Starting at the line that has "Motorsports on NBC (75, 30)" and stopping after the line that has "[Twitter share] (47, 107)", reproduce the listing below exactly; omit everything else.

→ **DATA PROVIDED**:
Start of Block

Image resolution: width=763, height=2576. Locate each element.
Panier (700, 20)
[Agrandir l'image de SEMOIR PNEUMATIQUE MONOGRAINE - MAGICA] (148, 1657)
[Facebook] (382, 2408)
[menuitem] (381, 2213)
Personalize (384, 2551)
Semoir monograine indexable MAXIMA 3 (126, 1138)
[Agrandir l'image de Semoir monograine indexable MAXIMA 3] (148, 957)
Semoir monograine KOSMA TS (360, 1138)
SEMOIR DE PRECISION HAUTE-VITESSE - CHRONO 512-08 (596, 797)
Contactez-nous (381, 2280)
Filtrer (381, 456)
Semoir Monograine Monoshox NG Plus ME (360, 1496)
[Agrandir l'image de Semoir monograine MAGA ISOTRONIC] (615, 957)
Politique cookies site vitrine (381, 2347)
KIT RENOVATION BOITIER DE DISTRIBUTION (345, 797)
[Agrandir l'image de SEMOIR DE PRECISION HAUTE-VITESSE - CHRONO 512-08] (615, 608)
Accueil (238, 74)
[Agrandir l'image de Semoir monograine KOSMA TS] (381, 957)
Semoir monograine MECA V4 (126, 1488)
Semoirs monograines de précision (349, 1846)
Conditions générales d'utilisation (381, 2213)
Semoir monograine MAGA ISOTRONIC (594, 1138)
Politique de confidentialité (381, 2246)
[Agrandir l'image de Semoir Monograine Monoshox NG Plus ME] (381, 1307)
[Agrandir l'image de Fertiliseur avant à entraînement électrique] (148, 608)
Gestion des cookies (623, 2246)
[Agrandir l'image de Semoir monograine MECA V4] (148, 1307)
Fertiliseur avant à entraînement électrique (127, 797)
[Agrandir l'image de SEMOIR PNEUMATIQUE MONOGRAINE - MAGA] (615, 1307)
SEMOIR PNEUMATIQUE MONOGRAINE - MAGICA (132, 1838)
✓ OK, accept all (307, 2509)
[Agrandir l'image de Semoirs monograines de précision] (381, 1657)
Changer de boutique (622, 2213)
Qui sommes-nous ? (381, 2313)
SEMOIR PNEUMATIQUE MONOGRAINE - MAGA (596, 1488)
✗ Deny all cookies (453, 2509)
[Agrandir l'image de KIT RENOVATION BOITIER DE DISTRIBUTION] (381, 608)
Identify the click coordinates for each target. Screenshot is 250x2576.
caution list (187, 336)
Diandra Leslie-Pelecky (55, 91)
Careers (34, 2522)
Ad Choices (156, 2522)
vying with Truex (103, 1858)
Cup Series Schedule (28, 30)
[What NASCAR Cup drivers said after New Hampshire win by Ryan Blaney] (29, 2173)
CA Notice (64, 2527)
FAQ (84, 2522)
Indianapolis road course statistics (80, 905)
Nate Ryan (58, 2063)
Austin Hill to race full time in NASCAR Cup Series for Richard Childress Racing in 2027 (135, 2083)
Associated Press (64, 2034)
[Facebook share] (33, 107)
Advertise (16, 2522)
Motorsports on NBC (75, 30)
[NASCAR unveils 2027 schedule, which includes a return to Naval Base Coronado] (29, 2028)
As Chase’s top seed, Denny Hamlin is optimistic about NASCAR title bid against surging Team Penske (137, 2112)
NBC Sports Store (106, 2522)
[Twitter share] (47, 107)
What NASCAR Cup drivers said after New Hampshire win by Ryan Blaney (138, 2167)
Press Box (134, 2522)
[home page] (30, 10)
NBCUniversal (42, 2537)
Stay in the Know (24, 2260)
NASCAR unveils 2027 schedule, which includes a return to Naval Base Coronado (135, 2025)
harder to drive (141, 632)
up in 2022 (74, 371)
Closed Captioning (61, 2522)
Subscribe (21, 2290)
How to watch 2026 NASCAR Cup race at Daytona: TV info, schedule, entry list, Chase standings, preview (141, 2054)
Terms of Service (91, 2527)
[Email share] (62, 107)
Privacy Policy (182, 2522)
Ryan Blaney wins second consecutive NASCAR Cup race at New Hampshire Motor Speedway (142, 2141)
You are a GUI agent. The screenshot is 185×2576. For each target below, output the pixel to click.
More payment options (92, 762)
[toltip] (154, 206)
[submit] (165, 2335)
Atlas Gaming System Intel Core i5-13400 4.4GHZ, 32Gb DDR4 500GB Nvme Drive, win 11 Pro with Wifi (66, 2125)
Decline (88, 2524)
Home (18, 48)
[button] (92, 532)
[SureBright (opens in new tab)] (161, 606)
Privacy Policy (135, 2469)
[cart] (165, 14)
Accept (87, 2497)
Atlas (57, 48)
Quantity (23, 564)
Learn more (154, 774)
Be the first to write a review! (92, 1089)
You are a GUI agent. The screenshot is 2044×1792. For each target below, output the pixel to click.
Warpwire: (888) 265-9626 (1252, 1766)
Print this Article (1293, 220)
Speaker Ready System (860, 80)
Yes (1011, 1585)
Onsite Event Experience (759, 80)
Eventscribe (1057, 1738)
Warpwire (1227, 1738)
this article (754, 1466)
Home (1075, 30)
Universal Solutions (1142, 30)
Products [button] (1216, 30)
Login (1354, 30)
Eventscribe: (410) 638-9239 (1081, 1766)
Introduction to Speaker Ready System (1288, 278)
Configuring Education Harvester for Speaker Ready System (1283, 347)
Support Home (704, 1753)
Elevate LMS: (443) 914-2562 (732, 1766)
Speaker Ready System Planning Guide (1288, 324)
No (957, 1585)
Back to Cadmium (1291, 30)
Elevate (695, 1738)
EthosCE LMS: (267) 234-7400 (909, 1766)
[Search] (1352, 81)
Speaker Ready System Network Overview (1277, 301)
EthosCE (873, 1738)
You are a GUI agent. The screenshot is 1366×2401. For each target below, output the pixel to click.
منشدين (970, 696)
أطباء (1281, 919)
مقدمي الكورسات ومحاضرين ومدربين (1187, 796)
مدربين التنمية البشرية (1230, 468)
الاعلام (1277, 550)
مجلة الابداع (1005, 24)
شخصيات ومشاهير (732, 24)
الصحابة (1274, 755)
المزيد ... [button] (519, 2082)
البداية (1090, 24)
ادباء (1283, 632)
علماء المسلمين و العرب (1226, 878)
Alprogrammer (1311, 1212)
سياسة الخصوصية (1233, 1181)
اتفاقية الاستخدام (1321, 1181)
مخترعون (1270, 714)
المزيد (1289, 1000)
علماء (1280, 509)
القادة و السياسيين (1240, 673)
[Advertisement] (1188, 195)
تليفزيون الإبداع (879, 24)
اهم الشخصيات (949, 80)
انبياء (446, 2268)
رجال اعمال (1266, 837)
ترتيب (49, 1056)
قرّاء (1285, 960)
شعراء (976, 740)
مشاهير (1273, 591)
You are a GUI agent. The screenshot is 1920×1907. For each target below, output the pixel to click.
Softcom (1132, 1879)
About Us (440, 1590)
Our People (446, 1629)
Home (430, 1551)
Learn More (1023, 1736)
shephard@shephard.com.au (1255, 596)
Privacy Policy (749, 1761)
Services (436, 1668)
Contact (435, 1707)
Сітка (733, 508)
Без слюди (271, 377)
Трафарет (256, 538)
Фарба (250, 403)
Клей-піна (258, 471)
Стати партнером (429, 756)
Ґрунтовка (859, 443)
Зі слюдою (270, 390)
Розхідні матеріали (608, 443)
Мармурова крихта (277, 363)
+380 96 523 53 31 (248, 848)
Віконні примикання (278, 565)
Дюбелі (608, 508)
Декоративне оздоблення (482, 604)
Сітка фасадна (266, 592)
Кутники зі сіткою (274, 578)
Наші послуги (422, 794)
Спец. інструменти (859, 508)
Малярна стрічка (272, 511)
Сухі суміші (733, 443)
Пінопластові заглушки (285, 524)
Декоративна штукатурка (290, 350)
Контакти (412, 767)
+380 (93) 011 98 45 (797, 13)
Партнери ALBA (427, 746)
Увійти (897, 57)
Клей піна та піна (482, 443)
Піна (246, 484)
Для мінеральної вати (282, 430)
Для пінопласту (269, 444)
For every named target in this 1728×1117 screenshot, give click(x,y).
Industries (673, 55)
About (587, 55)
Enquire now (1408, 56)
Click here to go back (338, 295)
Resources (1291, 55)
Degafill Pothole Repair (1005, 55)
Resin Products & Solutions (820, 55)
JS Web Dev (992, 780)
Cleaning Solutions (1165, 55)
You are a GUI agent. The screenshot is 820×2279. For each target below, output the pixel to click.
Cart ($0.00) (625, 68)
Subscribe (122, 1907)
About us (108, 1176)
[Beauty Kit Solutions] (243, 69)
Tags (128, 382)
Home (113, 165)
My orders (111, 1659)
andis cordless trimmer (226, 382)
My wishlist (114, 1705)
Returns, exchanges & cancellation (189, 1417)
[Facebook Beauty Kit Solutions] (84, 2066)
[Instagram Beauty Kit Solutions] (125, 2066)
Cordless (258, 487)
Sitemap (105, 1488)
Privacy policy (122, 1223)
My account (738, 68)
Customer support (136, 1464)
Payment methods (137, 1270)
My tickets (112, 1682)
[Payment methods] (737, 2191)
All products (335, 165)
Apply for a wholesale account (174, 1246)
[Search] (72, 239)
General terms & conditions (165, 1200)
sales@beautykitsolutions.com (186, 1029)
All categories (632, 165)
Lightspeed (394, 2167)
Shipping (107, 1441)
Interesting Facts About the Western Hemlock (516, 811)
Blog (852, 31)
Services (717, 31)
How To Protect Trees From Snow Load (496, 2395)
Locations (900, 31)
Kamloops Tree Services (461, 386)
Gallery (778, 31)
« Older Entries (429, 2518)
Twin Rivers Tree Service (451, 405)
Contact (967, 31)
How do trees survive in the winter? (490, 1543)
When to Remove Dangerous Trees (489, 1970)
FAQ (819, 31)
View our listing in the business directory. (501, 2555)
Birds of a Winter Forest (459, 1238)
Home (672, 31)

End of Block

→ **EXPECTED ANSWER**:
Motorsports on NBC (75, 30)
[NASCAR unveils 2027 schedule, which includes a return to Naval Base Coronado] (29, 2028)
As Chase’s top seed, Denny Hamlin is optimistic about NASCAR title bid against surging Team Penske (137, 2112)
NBC Sports Store (106, 2522)
[Twitter share] (47, 107)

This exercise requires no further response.